Amazon S3

Amazon S3 can be used as:

A cloud staging area when using Databricks (optional) or Amazon Redshift (required) as a data pipeline target. The cloud staging area is where data and changes are staged before being applied and stored.
A target in a replication task.
- For an explanation of how to replicate data to Amazon S3 with Standard, Premium, and Enterprise subscriptions, see Landing data in a data lake with a Standard, Premium, or Enterprise subscription.
- For an explanation of how to replicate data to Amazon S3 with a Starter subscription, see Replicating data with a Qlik Talend Cloud Starter subscription.

Permissions required for landing data

You must have an Amazon S3 bucket that is accessible from the Data Movement gateway machine.

For information on signing up for Amazon S3, see http://aws.amazon.com/s3/.
Bucket access credentials: Make a note of the bucket name, access key and secret access key - you will need to provide them in the Amazon S3 connector settings.

Bucket access permissions: The following bucket access permissions are required:

{
	"Version": "2012-10-17",
	"Statement": [
	    {
	     "Sid": "Stmt1497347821000",
	     "Effect": "Allow",
	     "Action": [
                "s3:GetBucketLocation",
                "s3:ListBucket"
            ],
            "Resource": [
                "arn:aws:s3:::YOUR_BUCKET_NAME"
            ]
        },
        {
            "Sid": "Stmt1497344984000",
            "Effect": "Allow",
            "Action": [
                "s3:PutObject",
                "s3:GetObject",
                "s3:DeleteObject"
            ],
            "Resource": [
                "arn:aws:s3:::YOUR_BUCKET_NAME/target_path",
                "arn:aws:s3:::YOUR_BUCKET_NAME/target_path/*"
            ]
        }
    ]
}

Where YOUR_BUCKET_NAME is the name of your bucket and target_path is the intended location of the target files in your bucket.

If the target path is the bucket root, just specify “/target_path” with an empty string.

Qlik Data Gateway - Data Movement prerequisites

Data Movement gateway connects to AWS using SSL. This requires an appropriate CA certificate to reside on the Data Movement gateway machine; otherwise, the connection will fail.
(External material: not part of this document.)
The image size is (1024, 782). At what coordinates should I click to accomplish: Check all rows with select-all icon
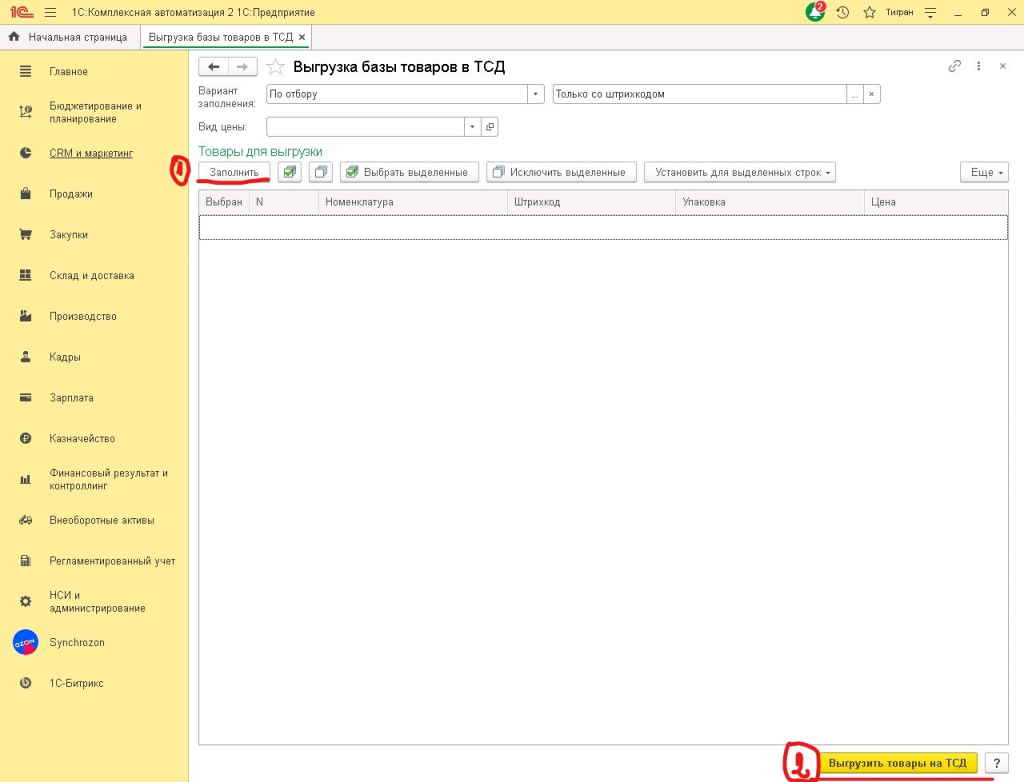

The purpose of the CA certificate is to authenticate the ownership of the AWS server certificate.

Make sure that the required CA certificate exists in the following location on the Linux machine:

/etc/pki/tls/certs/ca-bundle.crt

If it does not exist, the simplest solution is to copy the certificates bundle from another Linux machine.

Setting Amazon S3 connection properties

To configure the connector, do the following:

In Connections, click Create connection.
Select the Amazon S3 target connector and then provide the following settings:

Data target

Data gateway: Select the Data Movement gateway that you want to use to access the target database.
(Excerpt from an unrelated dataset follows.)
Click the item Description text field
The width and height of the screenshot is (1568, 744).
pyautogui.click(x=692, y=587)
Depending on your use case, this will either be the same Data Movement gateway deployed to land data from the data source, or a different one. For information about the possible Data Movement gateway deployment possibilities, see Common use cases.
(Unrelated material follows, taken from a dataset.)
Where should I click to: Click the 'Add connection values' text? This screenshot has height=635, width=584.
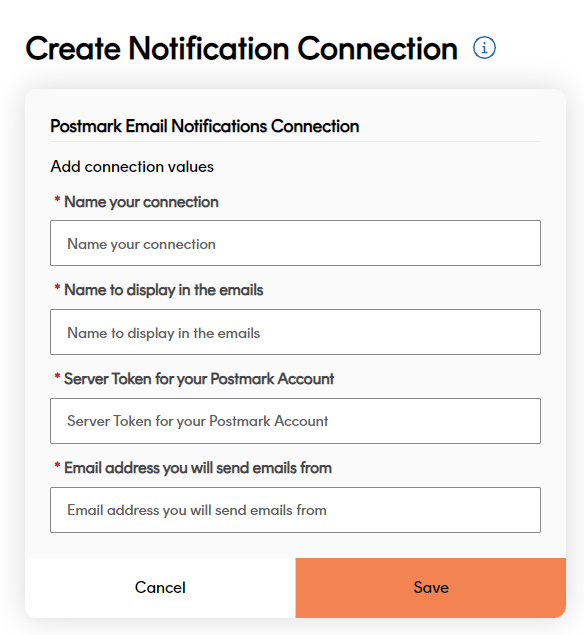[132, 166]
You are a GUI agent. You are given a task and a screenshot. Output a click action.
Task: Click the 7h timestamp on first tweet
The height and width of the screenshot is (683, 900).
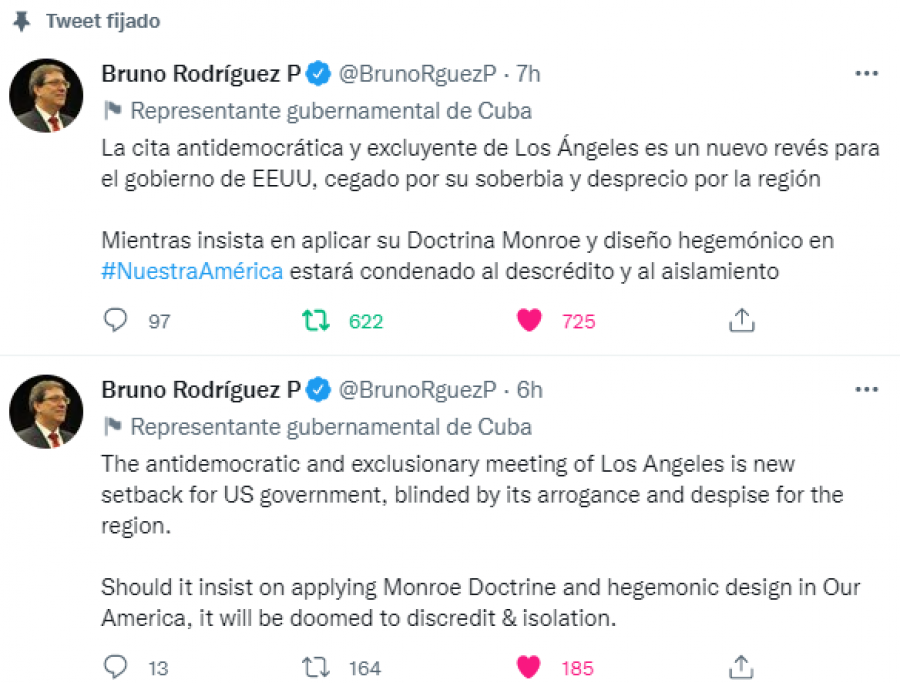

Requires Data Movement gateway 2023.5.10 or later.

Connection properties

Access options: Choose one of the following
- Key pair (the default)
  
  The key pair for accessing for your Amazon S3 bucket. When this option is selected, specify the following:
  - Access key: The access key for your Amazon S3 bucket.
  - Secret key: The secret key for your Amazon S3 bucket.
- IAM Roles Anywhere (not supported when using Amazon S3 as a staging area for Databricks):
  
  IAM Roles Anywhere can be set up in the IAM Roles Anywhere console, via the AWS CLI, or using the AWS SDK. IAM Roles Anywhere allows you to use your private key infrastructure (PKI) to generate temporary credentials for accessing IAM roles from outside of AWS. This means you can securely access AWS resources from Qlik Talend Data Integration without having to manage long-term credentials.
  
  When this option is selected, specify the following:
  - Certificate file: Path to the Qlik Talend Data Integration public certificate on the Data Movement gateway machine in PEM format. This file needs to be signed with the CA certificate configured in the IAM Roles Anywhere console.
  - Private key file: Path to the Qlik Talend Data Integration private key file on the Data Movement gateway machine in PEM format.
  - Private key passphrase: The private key passphrase. Only required if the private key file is encrypted.
  - Trust anchor ARN: The ARN associated with the trust anchor you created in the IAM Roles Anywhere console. You establish trust between IAM Roles Anywhere and your certificate authority (CA) by creating a trust anchor. A trust anchor is a reference to either AWS Private CA or an external CA certificate. Your workloads outside of AWS authenticate with the trust anchor using certificates issued by the trusted CA in exchange for temporary AWS credentials.
  - Profile ARN: The ARN associated with the profile you created in the IAM Roles Anywhere console. To specify which roles IAM Roles Anywhere assumes and what your workloads can do with the temporary credentials, you create a profile. In a profile, you can define permissions with IAM managed policies to limit the permissions for a created session.
  - Role ARN: The ARN associated with the role you created in the IAM Roles Anywhere console. A role is an IAM identity that you create in your account with specific permissions. For IAM Roles Anywhere to be able to assume a role and deliver temporary AWS credentials, the role must trust the IAM Roles Anywhere service principal.
    
    The format should be as follows:
    
    arn:aws:iam::<account-id>:role/<role-name-with-path>
  For more information about IAM Roles Anywhere, see:
  
  Extend AWS IAM roles to workloads outside of AWS with IAM Roles Anywhere
- IAM Roles for EC2
  
  Choose this method if the machine on which Data Movement gateway is installed is configured to authenticate itself using an IAM role.
  
  For information on IAM roles, see IAM roles.
Bucket name: The name of your Amazon S3 bucket.

Information note
The default bucket region setting is auto-detect, which eliminates the need to set a specific region. However, due to security considerations, for some regions (for example, AWS GovCloud), you might need to explicitly set the region. In such a case, you can set the region code using the regionCode internal property.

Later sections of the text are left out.